O desafio tanto de roteiristas como da produção é evidente: como reconstituir através de imagens experiências tão sensoriais, exclusivas e pessoais? Não se trata apenas de narrar, mas através das imagens reviver as sensações sinestésicas e emoções. E tudo com baixo orçamento.

Aqueles que não conseguirem escolher uma memória (mesmo com o auxílio de diversas caixas de VHS com vídeos gravados da vida inteira) não poderão partir, e farão parte da equipe de roteiristas e produção.

É o que garantirá um dos momentos mais emocionantes de After Life: quando um jovem roteirista da equipe (há 50 anos está ali, incapaz de escolher a sua memória-síntese) descobre uma conexão entre ele e um idoso recém-chegado, capaz de alterar toda a sua percepção de vida – a lembrança de um jovem amor de anos atrás. Ele morrera na II Guerra Mundial deixando para trás a jovem que amava que mais tarde seria a esposa do recém-chegado que estava ali agora, na sua frente.

Memória, Morte e Esquecimento


After Life é uma fábula sobre tempo, morte e memória. Além de ser uma carta de amor ao cinema como uma memória criada para manter, por toda eternidade, a qualidade atemporal de um filme.
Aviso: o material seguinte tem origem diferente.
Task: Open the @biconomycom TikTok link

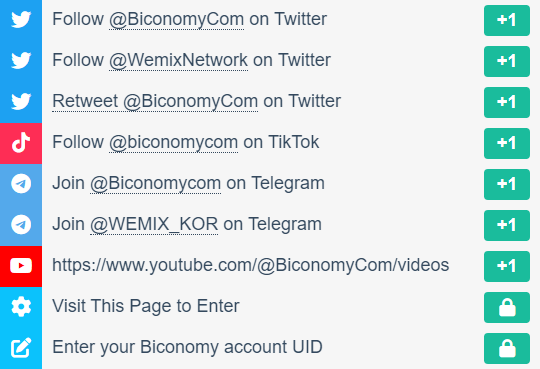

Mas também é sobre esquecimento. O diretor Koreeda figura o solipsismo do pós-vida típico da segunda onda cinematográfica sobre a morte – o Além como uma dimensão de natureza plástica e moldável segundo nossos sonhos e lembranças.


Mas o interessante em After Life é que esse solipsismo é um constructo: existe uma estrutura burocrática e hierárquica que reconstrói as memórias, sonhos e fantasias dos recém-chegados. Reviver na Eternidade sua memória mais feliz a partir de um simulacro de uma cena que se perdeu no tempo.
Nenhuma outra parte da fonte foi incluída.